▶ **What to produce**
Could you copy the records from the line containing "Check the checkbox for row Id 1500" through the line containing "Looking at the", character for character and leaving out the pictures?

▶ **Records shown**
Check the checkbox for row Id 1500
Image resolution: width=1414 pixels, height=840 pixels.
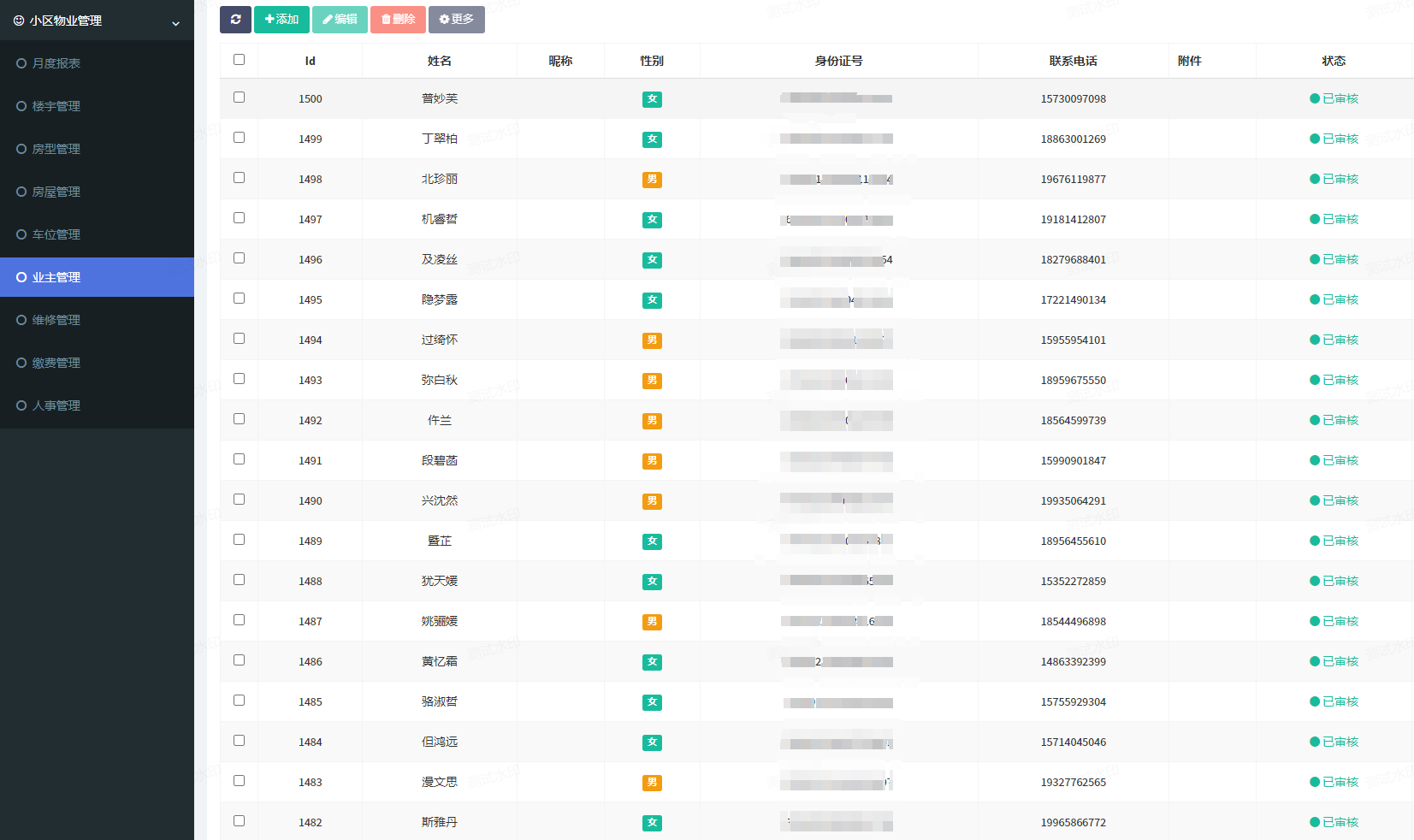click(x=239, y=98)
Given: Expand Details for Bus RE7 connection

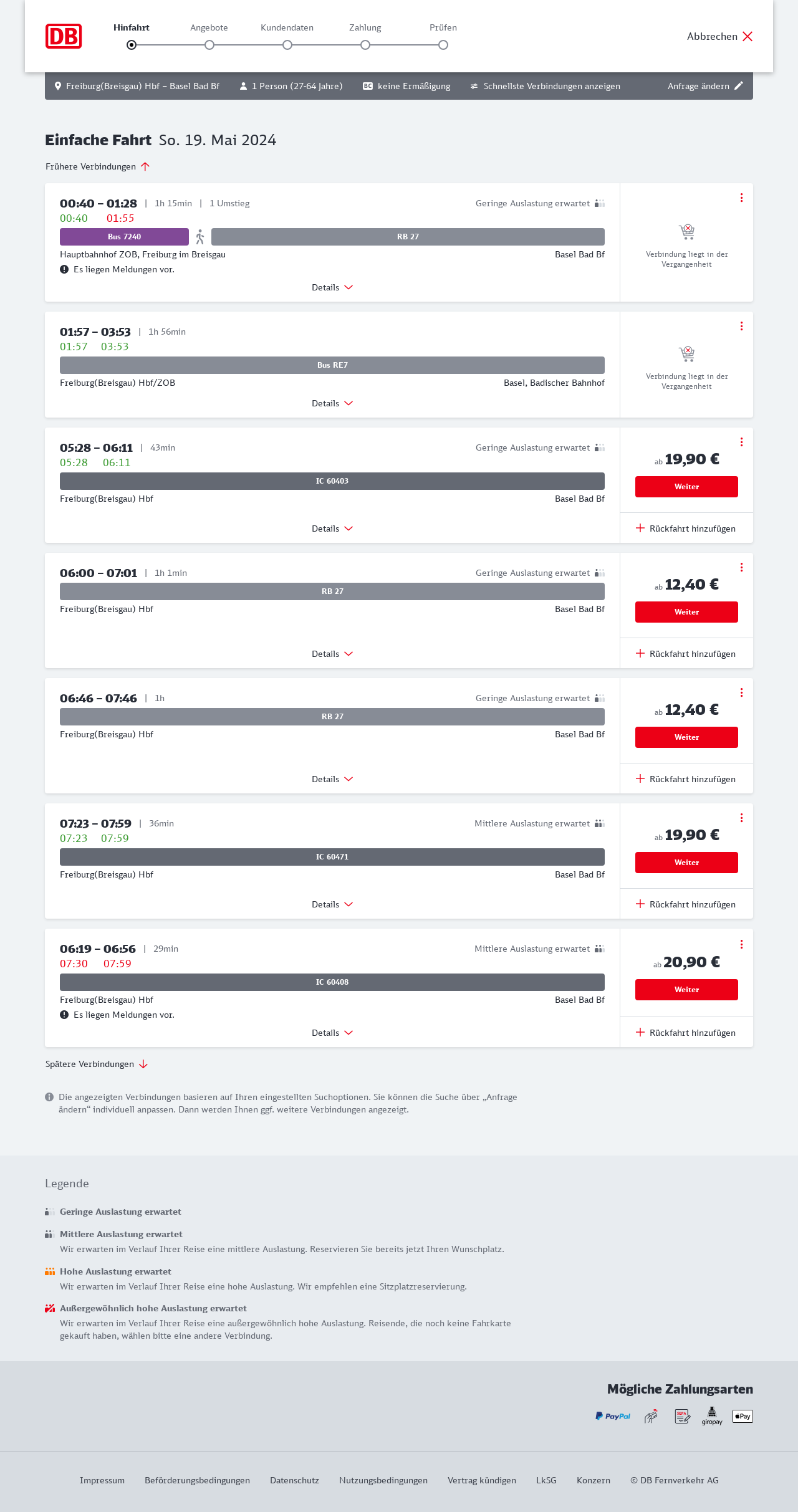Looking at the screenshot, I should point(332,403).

==

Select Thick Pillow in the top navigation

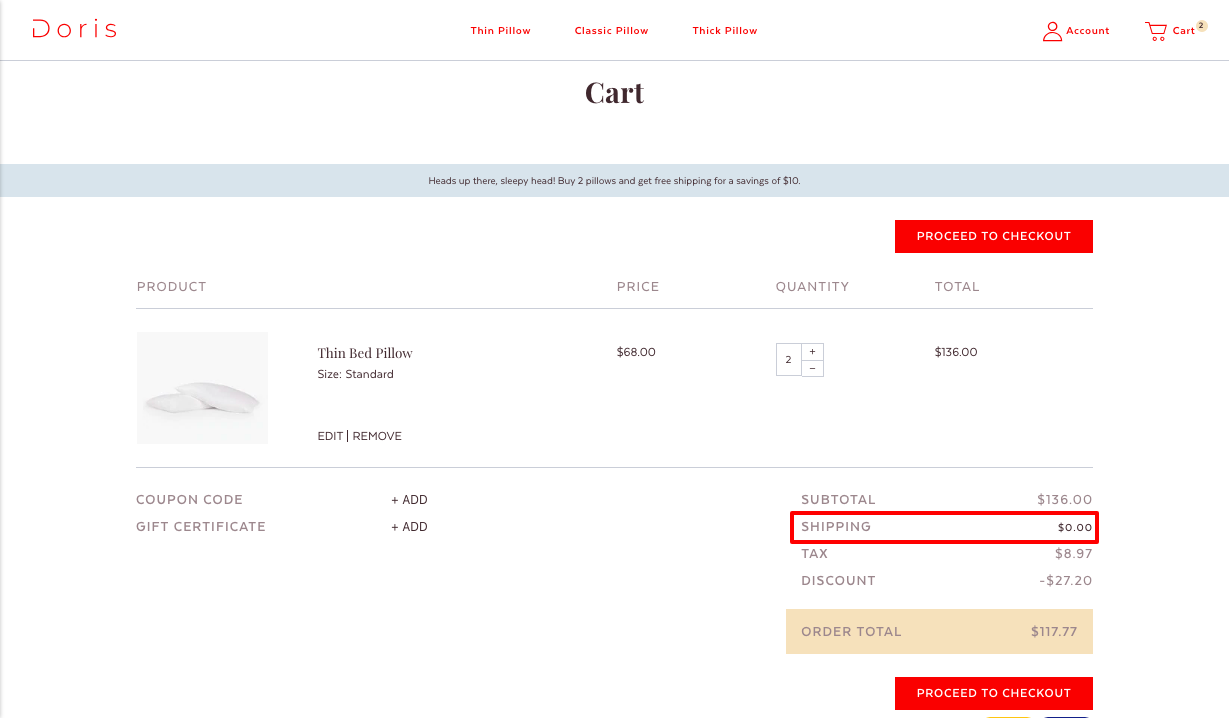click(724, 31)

* * *

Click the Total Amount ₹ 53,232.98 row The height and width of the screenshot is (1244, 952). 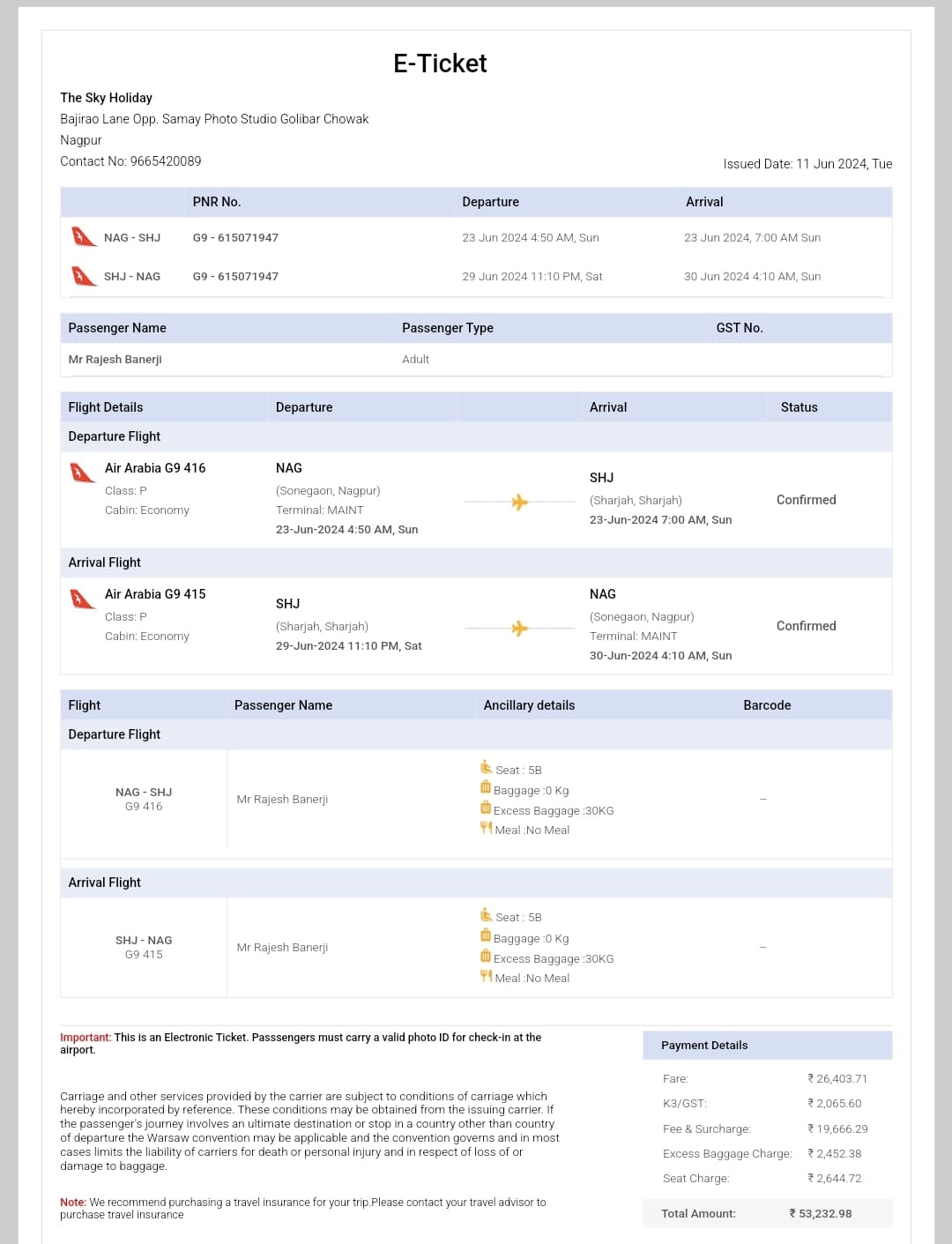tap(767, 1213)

▶ **Correct response**
Check the checkbox for row Id 1500
Image resolution: width=1414 pixels, height=840 pixels.
click(x=239, y=98)
Given: Expand Details for Bus RE7 connection

Looking at the screenshot, I should point(332,403).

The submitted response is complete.